Archeology of computer storage media.
But then the limitations started to appear.
The whole of it was designed around what already existed. Around tracks, because all other CD images used tracks. Around LBAs, because all other disk images used LBA.
But this is not how media works.
A CD can have negative sectors. No image had them. Therefore AaruFormat didn’t support them.
And tracks are a logical construct, copy protections usually violate. Again AaruFormat depends on tracks.
People want to archive things now. Big disks. AaruFormat was not designed to store 1Tb of data.
Floppies, old hard disks, they do not use LBAs.
This is my fault. I know. I didn’t do a good enough job at the time.

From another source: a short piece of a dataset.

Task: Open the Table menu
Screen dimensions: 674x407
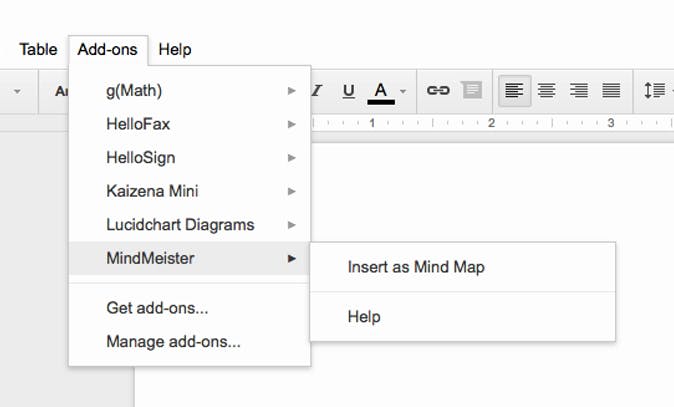Action: point(38,49)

I’ve studied the problems. And I have the solutions.
But it requires to take out a lot.
New buildings require old buildings to be demolished.
But there’s still people that are, and need, to use Aaru, even with its current limitations.
There comes: Aaru 5.3 Long Term Support
Yes, while there are known limitations, what Aaru does now, does well. And what needs to be fixed will be, for next version, 5.3.
And this will be last of an era.
I’m currently fixing all bugs I can. I’m testing all image formats, creation, conversion, etc.
All that is currently implemented is checked, twice, thrice, and more.
And when all is working well I will publish 5.3.
And it will be a Long Term Support, because, I guarantee you, that if you find any critical bug, that is not one that requires the new infrastructure, I will do a point fix relase, and the images will still be archival quality.
Aaru 6.0 will have a long (undetermined) development time.
AaruFormat needs to be changed from the ground. V2 is designed but it needs to be implemented.
All plugins, interfaces, filesystems, images, need to change, to support how real media is, not how all formats thought it was.
And even if I get full funding (that I have not yet gotten, so this is a good time to go to my Patreon as any) it would not come soon.
So while I work on Aaru 6.0, and I do breaking changes, that might TEMPORARILY affect the quality of dumps, Aaru 5.3 will still be there and supported with fixes.
Nonetheless after each major change of Aaru 6.0 I will publish beta releases. However use them at your own risk, unless I’ve specifically said “doing X the image will be good”, assume not, and use Aaru 5.3.
- AaruFormat V2 with support for negative sectors, C/H/S addressable media, linearly (byte) addressable media, a portable C library usable by emulators (e.g. MAME), support for very big disks (tebibytes).
- Mountable support. You could mount any supported image with any supported filesystem (read-only implementation, not just detection) on Linux and Windows.
- Better support for AaruRemote. Including dumping from a Wii. Possibly other consoles as well.
- A fully flegded GUI.
- Image edition: changing the metadata of an image without converting.
- Richer console support.
- And many, many, many more.
Thanks for your confidence in me. Special thanks to:
- Silas for his endless testing, even when it becomes an economical burden for him
- Rebecca and Michael for their code contributions
- Matt for his confidence on the quality compared to alternatives
- Joseph and Robin for their input on museums needs
- Jonas for his (still ongoing) help on being more open, less in the dark, kind of project
- Noah for his massive economical support to get rare drives, and the confidence and friendship he gladly offered unasked for
- Anubis, for kisses, paw giving, and looks, when I’m stuck on a stupid bug
Merry Yule and Better 2021 than any year before.